→ **Goal of the exercise**
Give the listing lines between the line holding "You are a GUI" and the line holding "coord(137,99)", inclusive, as a numbered list with blank lines left out. Leave the pictures out of the answer.

→ **The records**
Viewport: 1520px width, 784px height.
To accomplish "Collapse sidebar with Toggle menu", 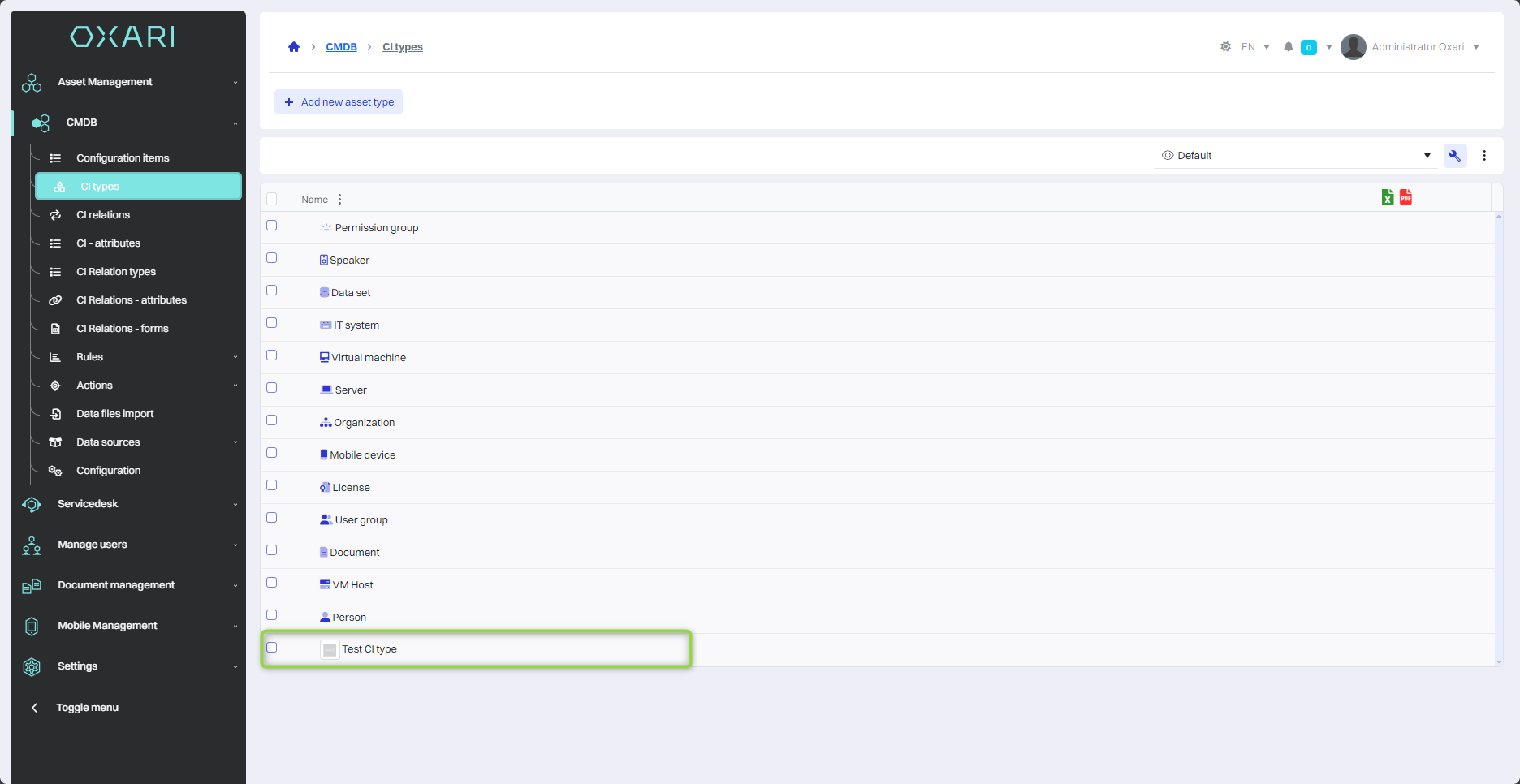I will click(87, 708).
==
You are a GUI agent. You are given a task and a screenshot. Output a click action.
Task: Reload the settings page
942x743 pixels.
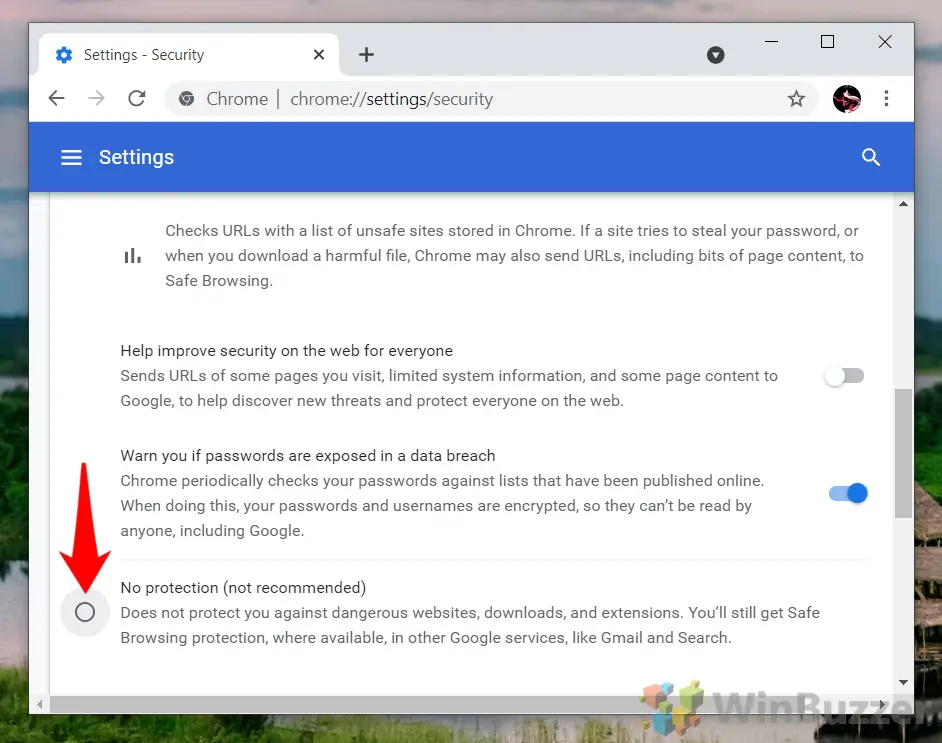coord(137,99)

→ **Task solution**
1. You are a GUI agent. You are given a task and a screenshot. Output a click action.
2. Task: Reload the settings page
3. 942x743 pixels.
4. coord(137,99)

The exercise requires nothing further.